Charleston Should Harness Its Livability And Embrace The Digital EconomySeve Bailey / Post and Courier
Never waste a crisis.
We don't have an MIT or a Stanford, both innovation factories, but in the contest to attract high technology, Charleston does have a competitive edge that increasingly matters: It's one incredibly livable city.
The same things that have made Charleston No. 1 as a place to visit –- the beaches, the scale and charm, the weather, the food and the arts –- are the same things that make Charleston attractive for the work-hard, play-hard tech bunch.
And now could be Charleston's moment. For the first time in years, thanks in part to the pandemic, the balance between employee and employer is shifting, giving workers leverage. More and more people are working remotely, and Charleston is already teeming with young professionals and students who are living here temporarily working and studying.
If the talent wants to be here, the companies will follow. Take Will Gregg.
He is 38 and the vice president of solutions for Workiva Inc., a fast-growing cloud-based software company. Four years ago, Gregg, a Columbia native and Clemson graduate, told his bosses back in Ames, Iowa, that he wanted to come home to South Carolina. They wanted to keep him, and so it began.
Since starting alone in a tiny space in the Charleston Digital Corridor's old cinder block building on East Bay –- he had a porthole for a window –- Gregg has expanded Workiva's operation here to 25 people and is looking to add more. In May, he moved into the Digital Corridor's handsome new building on Morrison Drive. He'll be "graduating" from the Corridor's second floor to the fifth as soon as that space is built out.
Charleston's livability was a big attraction in coming home, and the changing nature of work has made it much more feasible for him and others. "The pandemic has made it possible for a lot of high-skilled and talented people to live where they want," Gregg says.
The Charleston area is a bit player in the technology world –- we are 49th of 51 U.S. metro areas ranked by employment by CompTIA, an industry trade association. But if Charleston is going to rebalance its tourism-heavy economy, technology will have to be an important part of the solution, along with health care.
The Digital Corridor's new home is more than just another six-story building. It is a stake in the ground, a symbol of the city's strategy and commitment to compete for the jobs of the future. We should be thinking not about a single technology building but a technology campus on the peninsula's exploding Neck Area.
Where once there was the Auto Mile, the building is yet another Rileyism in a city full of them. Under Mayor Joe Riley, the city paid $1.8 million for 1.8 acres on Morrison and leased it for $1 a year to private investors who have spent $54 million so far developing it. Ernest Andrade, a longtime aide who helped Riley expand the city through annexation, has spent two decades guiding the Digital Corridor.
"The communities that are winning are the communities that aren't going after the companies, but going after the employees," says Andrade, who came to town from Kuwait as an 18-year-old to go to the College of Charleston and never left. "The companies will go where the talent is."

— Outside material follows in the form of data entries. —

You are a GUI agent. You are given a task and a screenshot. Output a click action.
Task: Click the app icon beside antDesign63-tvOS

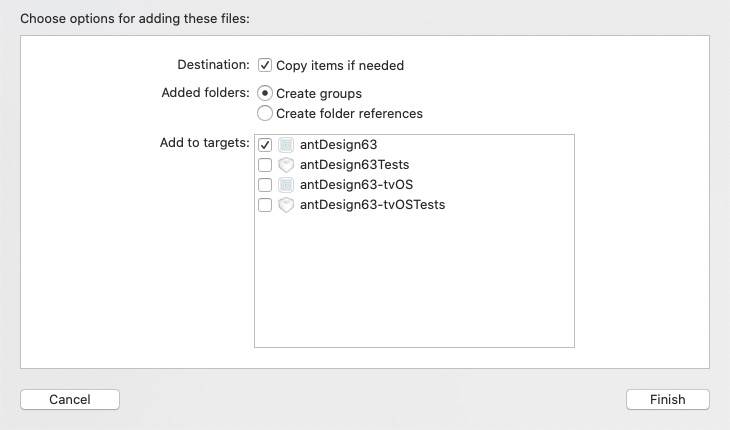coord(285,185)
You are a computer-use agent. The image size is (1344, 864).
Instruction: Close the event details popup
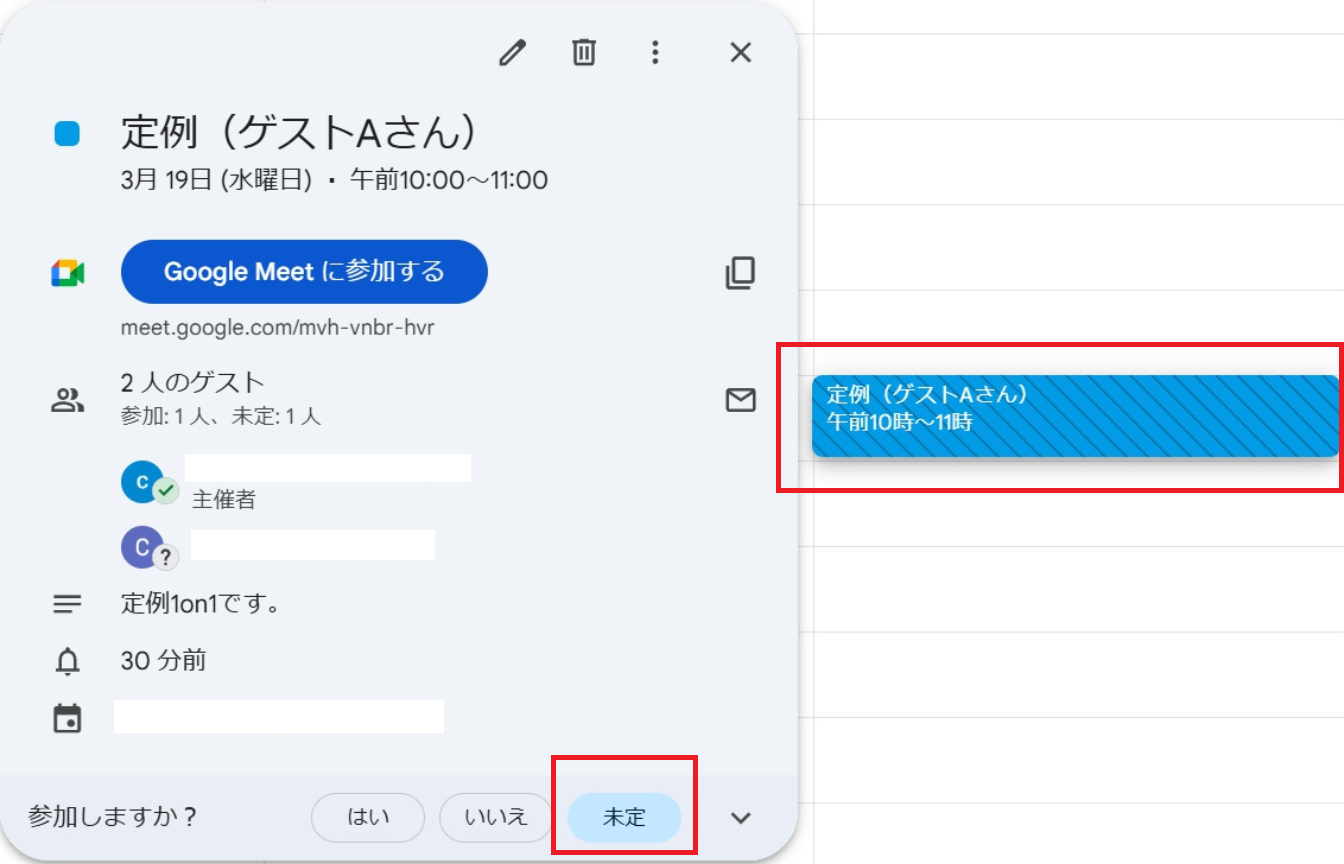740,53
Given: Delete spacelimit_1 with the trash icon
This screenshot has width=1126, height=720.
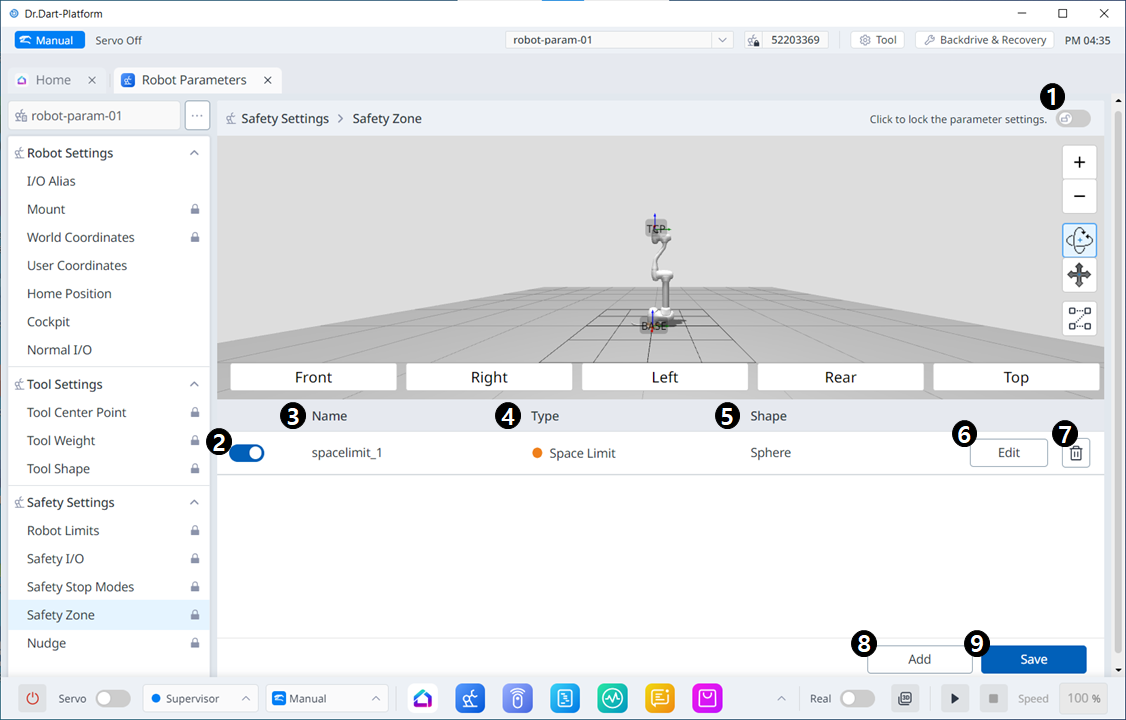Looking at the screenshot, I should click(1076, 453).
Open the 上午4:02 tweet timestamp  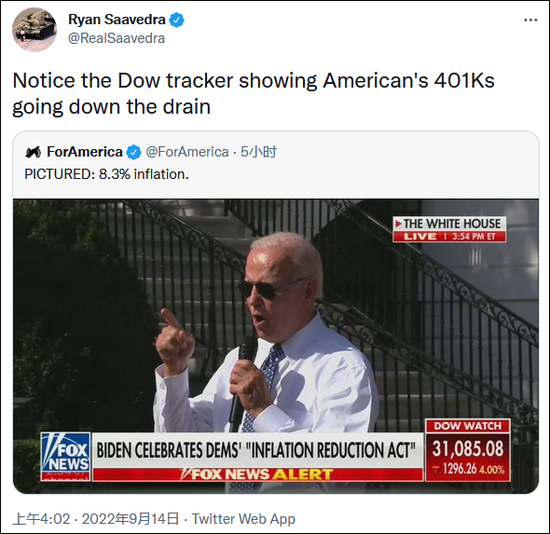42,519
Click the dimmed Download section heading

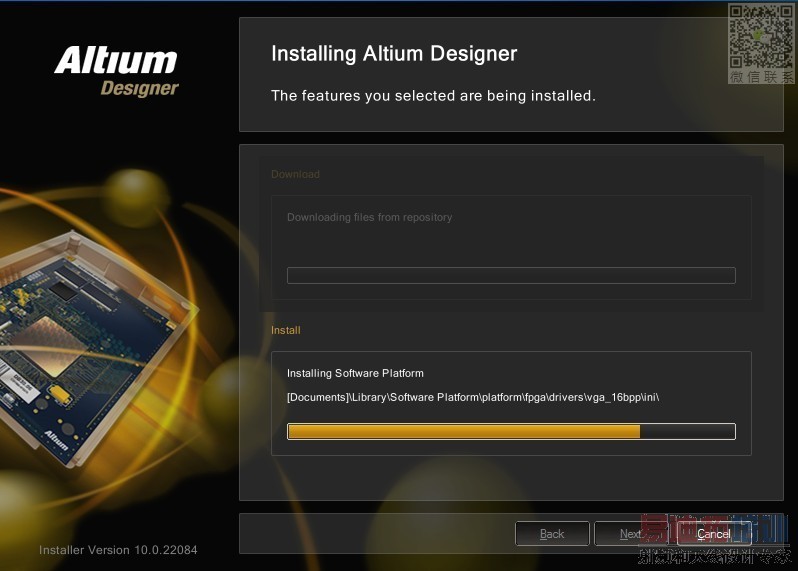click(295, 174)
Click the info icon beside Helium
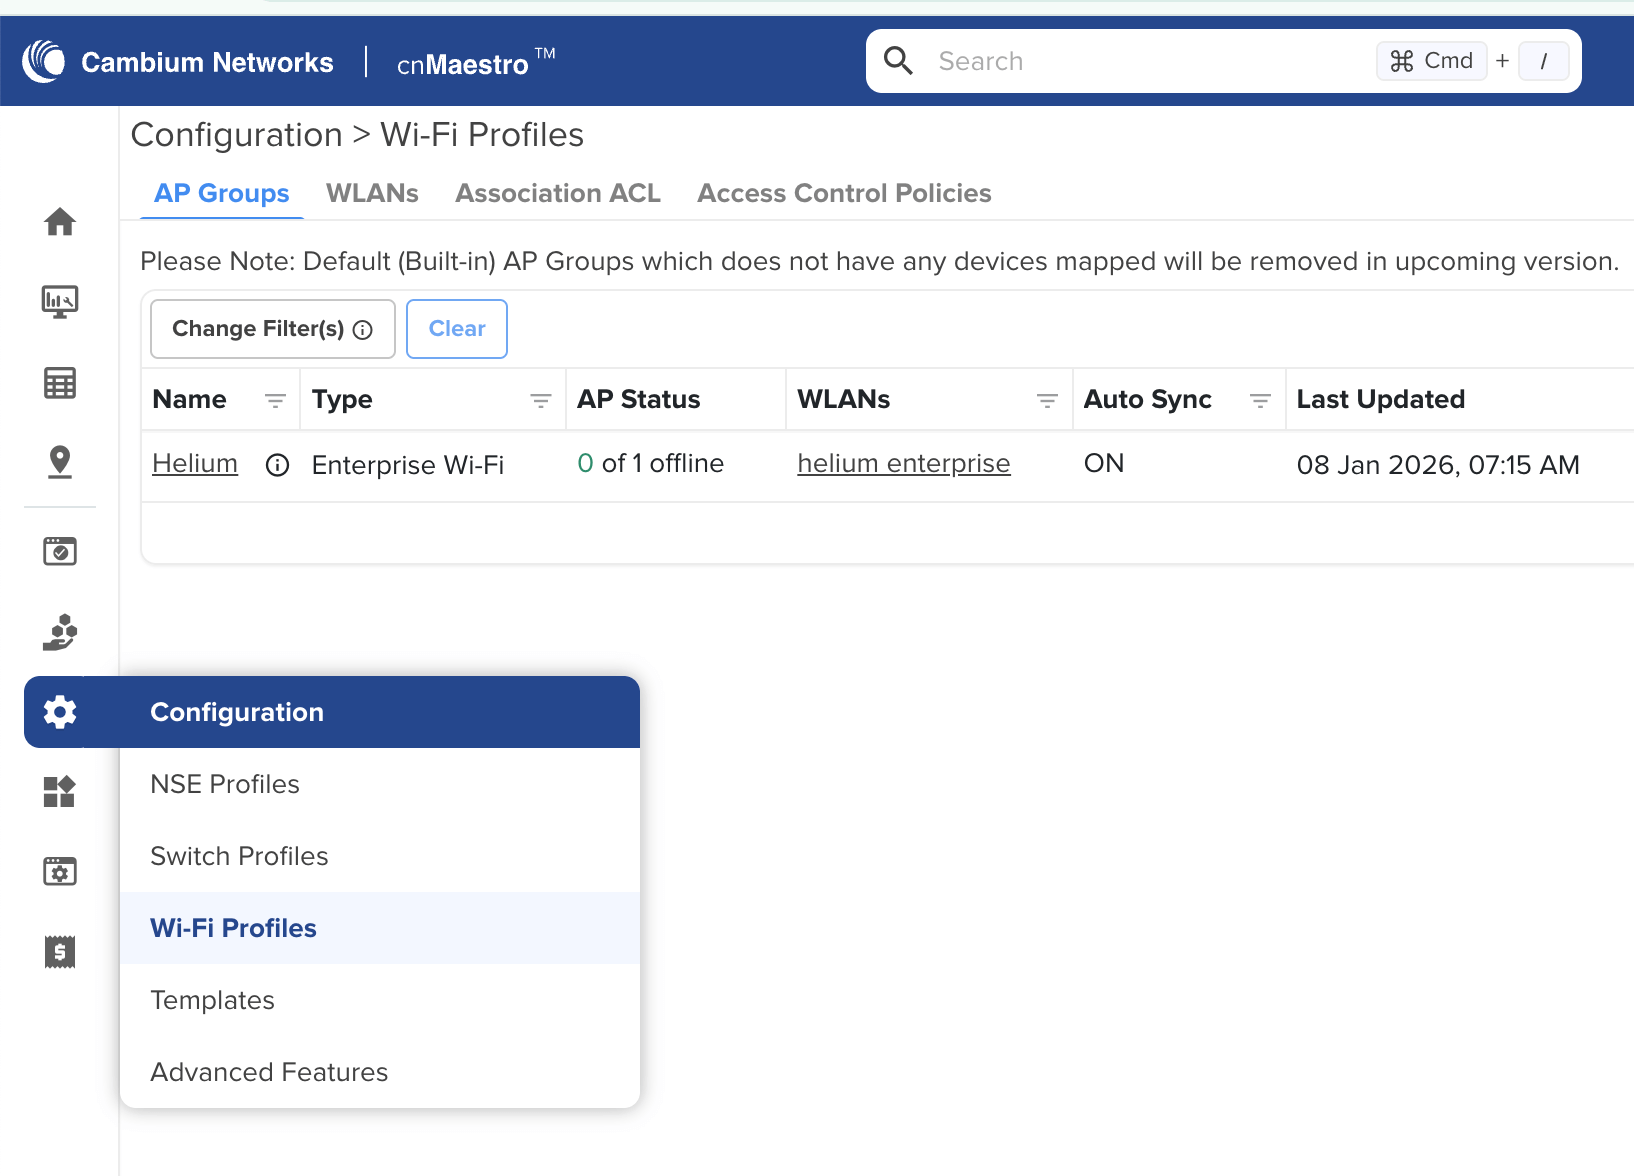Image resolution: width=1634 pixels, height=1176 pixels. 277,465
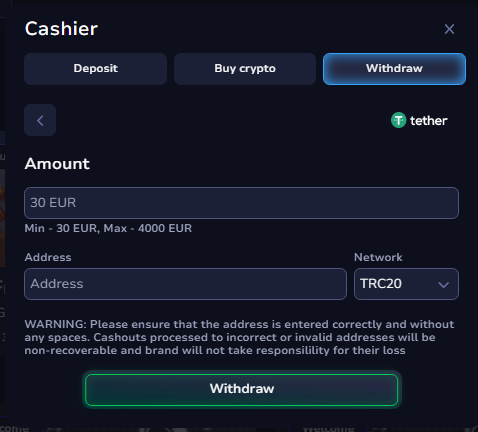This screenshot has width=478, height=432.
Task: Click the Amount section heading
Action: point(57,164)
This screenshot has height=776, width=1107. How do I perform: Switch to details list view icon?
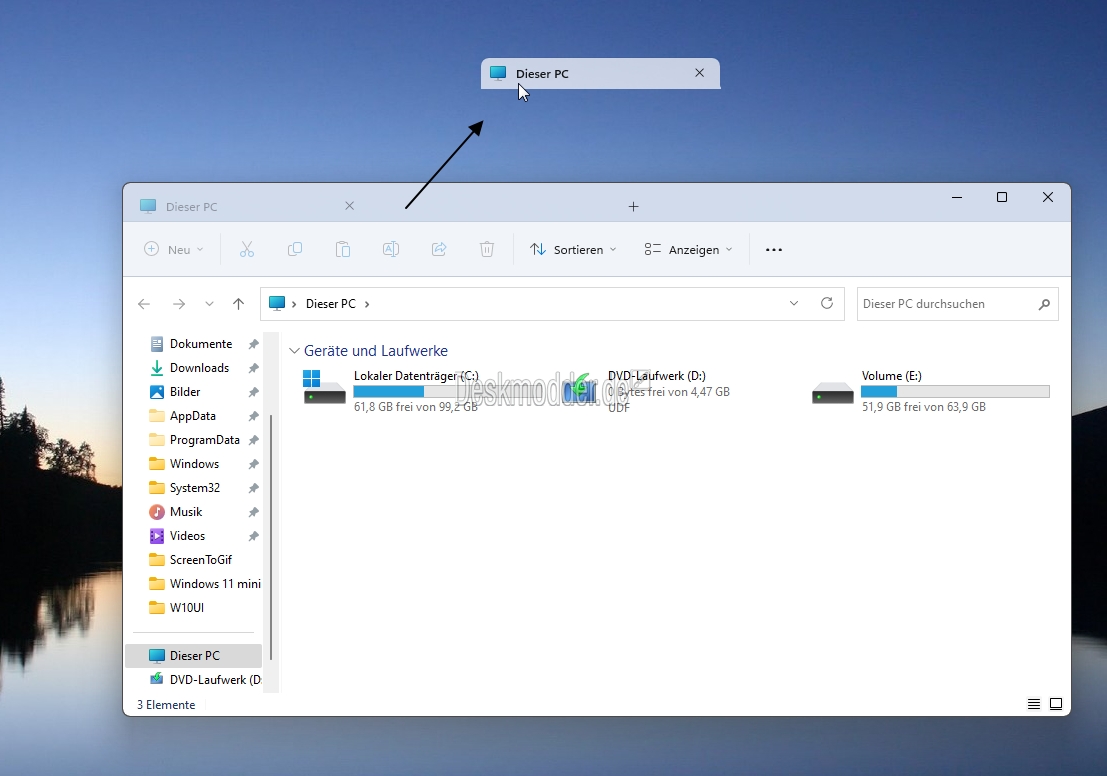[1034, 704]
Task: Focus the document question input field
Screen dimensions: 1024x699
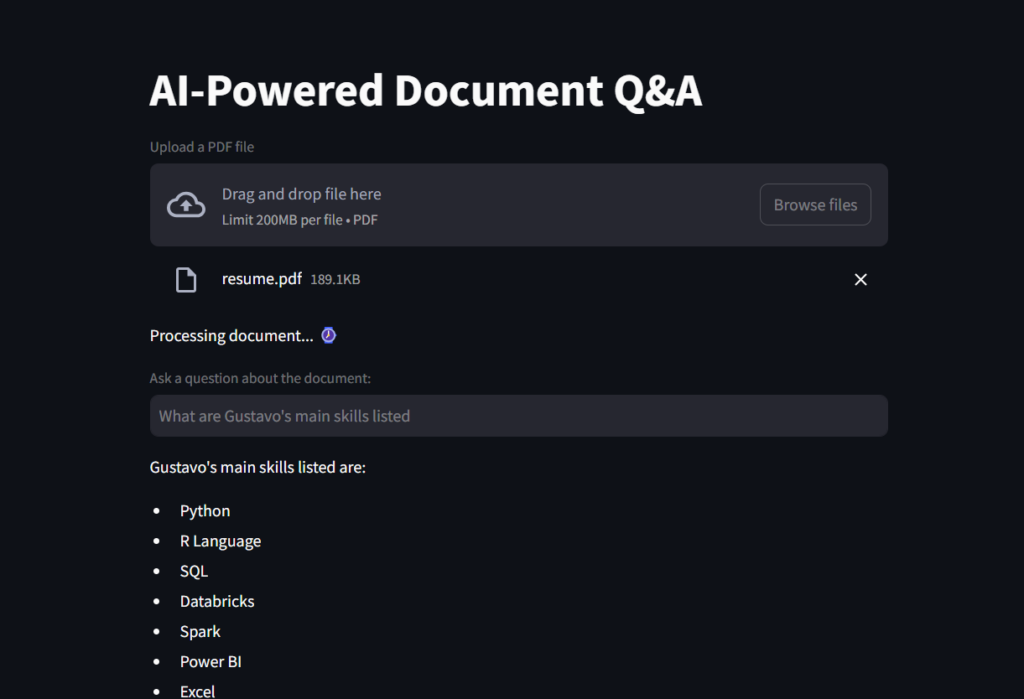Action: [x=518, y=416]
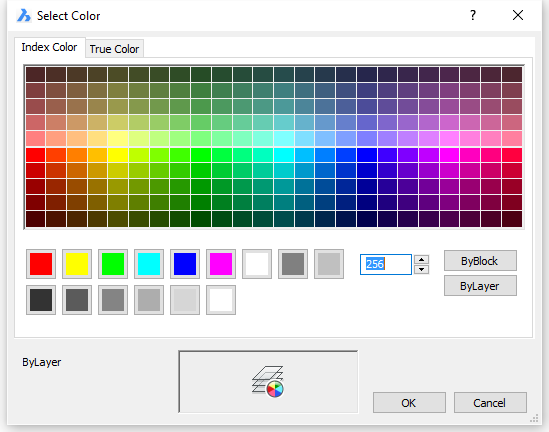549x432 pixels.
Task: Open the Index Color tab
Action: [49, 47]
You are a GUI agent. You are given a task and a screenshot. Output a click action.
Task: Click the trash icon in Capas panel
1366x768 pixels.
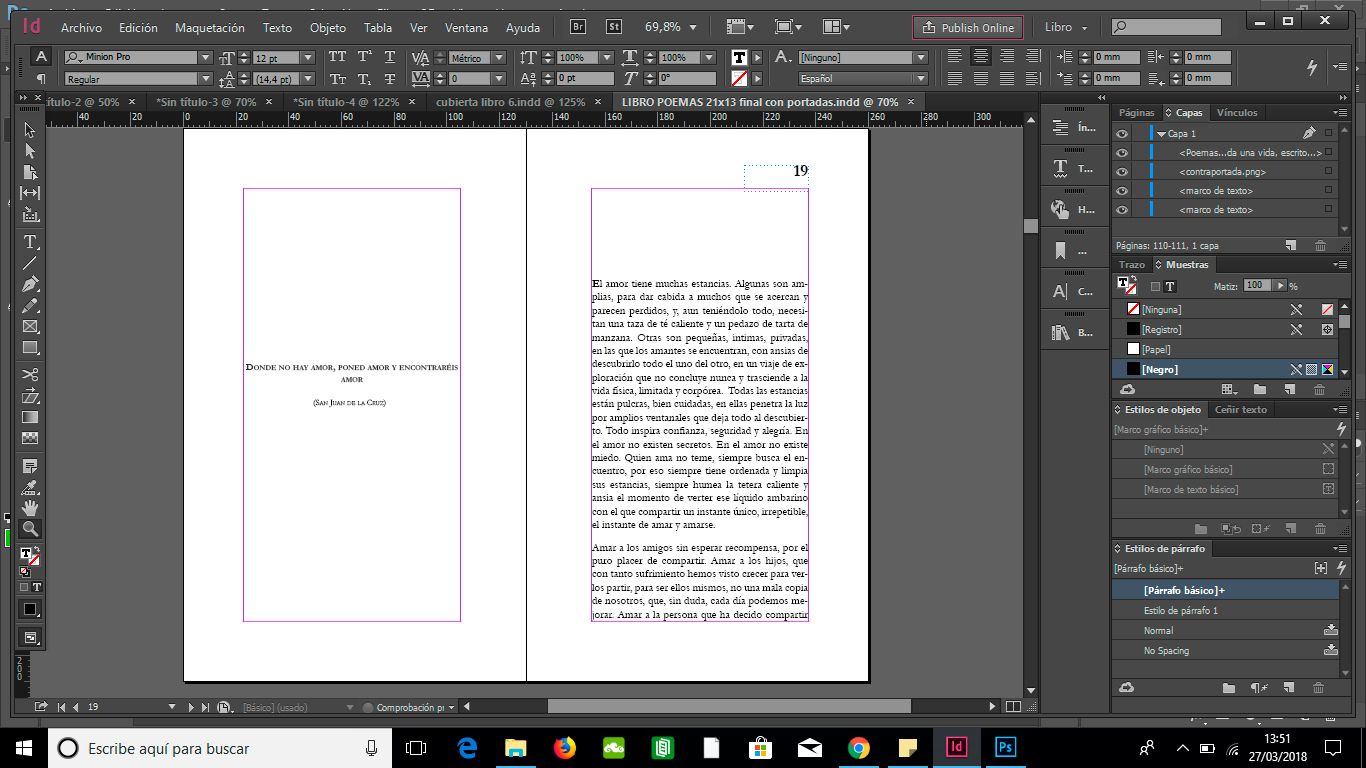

Nine months after the building opened, almost all the space is occupied except for the ground-floor retail, which is empty. There are 51 companies, ranging from lone rangers at a single workstation on the second floor to dozens of employees in bigger, growing companies upstairs. There are Zoom rooms, lots of collaborative spaces and all the other bells and whistles techies crave.
Already, Andrade, 58, is planning an eight-story 2.0 building next door, with construction at least a year away.
The Charleston area has Blackbaud and more than 500 tech companies, employing 28,000 people. These are excellent jobs: The average wage is $101,710, a 12% increase from a year earlier, a new Digital Corridor survey shows. That's double the area's average.
What the state and the region lack is a sustained commitment to education at every level that can churn out the engineers and other skilled workers these companies need. Innovation thrives in an ecosystem that allows one company to spin out of another, one company to poach talent from another. We're still not there.
In every crisis there's an opportunity. The pandemic has been a terrible thing. But it has shown that you don't have to be in an office 9 to 5, that you don't have to live in a rat hole somewhere to do creative work and get paid well for it.
It shows, too, that places like Charleston are an alternative in a way they never were before. We should seize the moment.